At Michigan, Ward developed Fast Forward Medical Innovation, a program to accelerate innovation in biomedical science. In his remarks, he told the gathering that universities need to remove barriers that can deter faculty research, such as the drive to tenure, and added that researchers should kick into gear the “potential energy of innovation into the kinetic energy of innovation.”
The VCU 2020 inventor inductees are:
- Antonio Abbate, M.D., Ph.D., associate chair for research; associate professor of medicine and of physiology and biophysics; and the James C. Roberts Esq. Professor of Cardiology, VCU School of Medicine.

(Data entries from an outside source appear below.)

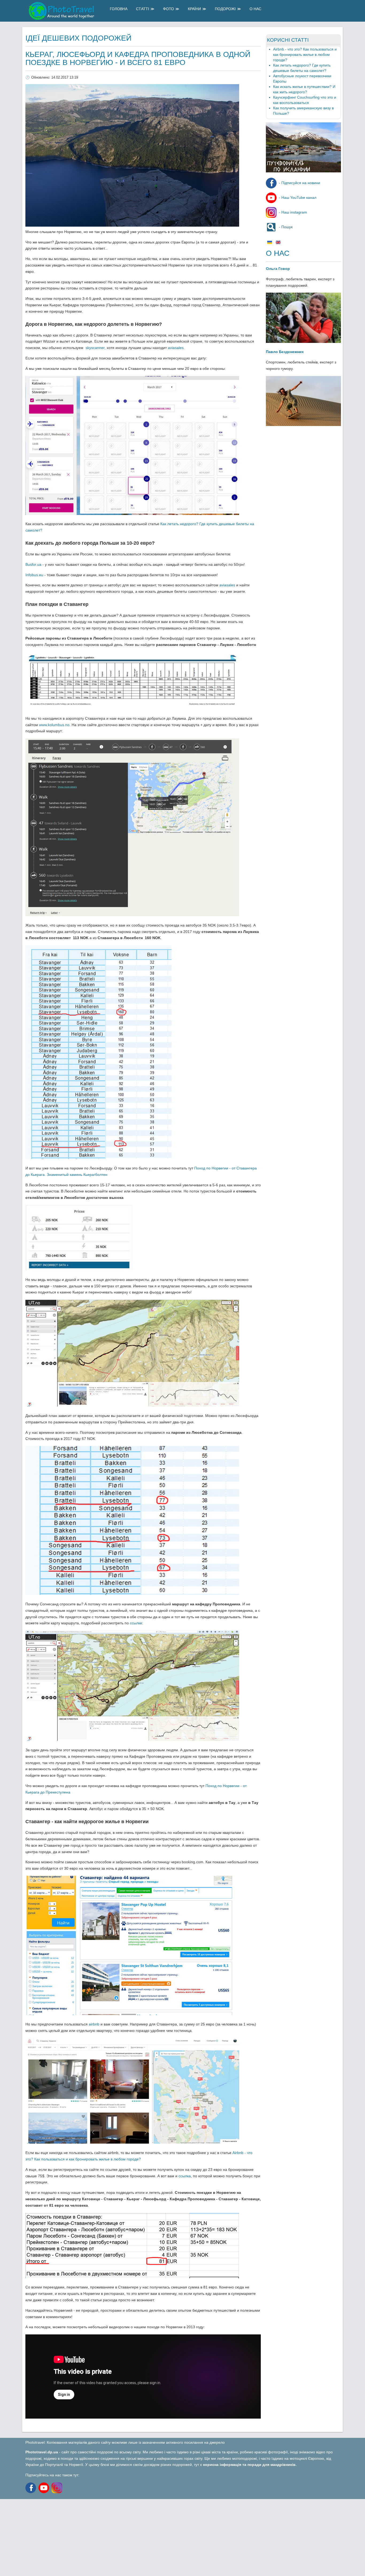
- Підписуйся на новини (299, 183)
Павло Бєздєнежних (285, 352)
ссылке (136, 1623)
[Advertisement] (160, 2536)
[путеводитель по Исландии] (303, 171)
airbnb (94, 2024)
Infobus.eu (34, 575)
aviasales (176, 348)
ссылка (184, 2176)
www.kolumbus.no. (55, 725)
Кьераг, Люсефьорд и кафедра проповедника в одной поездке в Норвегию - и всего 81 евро (137, 58)
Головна (118, 9)
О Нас (255, 9)
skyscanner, (96, 348)
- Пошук (285, 227)
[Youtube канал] (45, 2487)
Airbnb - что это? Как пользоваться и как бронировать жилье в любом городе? (305, 54)
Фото (168, 9)
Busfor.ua (33, 564)
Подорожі (225, 9)
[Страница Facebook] (31, 2487)
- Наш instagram (292, 212)
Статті (142, 9)
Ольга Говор (278, 268)
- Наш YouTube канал (297, 197)
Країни (194, 9)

His recent patent focuses on identifying novel anti-inflammatory therapies for patients with acute myocardial infarction or heart failure.
- Jason Carlyon, Ph.D., professor, Department of Microbiology and Immunology, VCU School of Medicine, whose patent relates to developing a vaccine and diagnostic test for two tick-borne bacterial pathogens that cause emerging and potentially fatal diseases.
- Vamsi Yadavalli, Ph.D., associate professor, Department of Chemical and Life Science Engineering, VCU College of Engineering, whose recent patent relates to developing biocompatible and biodegradable micro-supercapacitors to store energy and power implantable bioelectronics and as biosensors.
"The [National Academy of Inventors] chapter at VCU is designed to honor and recognize VCU inventors and researchers, to enhance the visibility of university technology and innovation and to promote the translation of inventions to benefit society,” Metcheva said.
The National Academy of Inventors is an organization of universities and governmental and nonprofit research institutes, with more than 4,000 individual inventor members and fellows worldwide.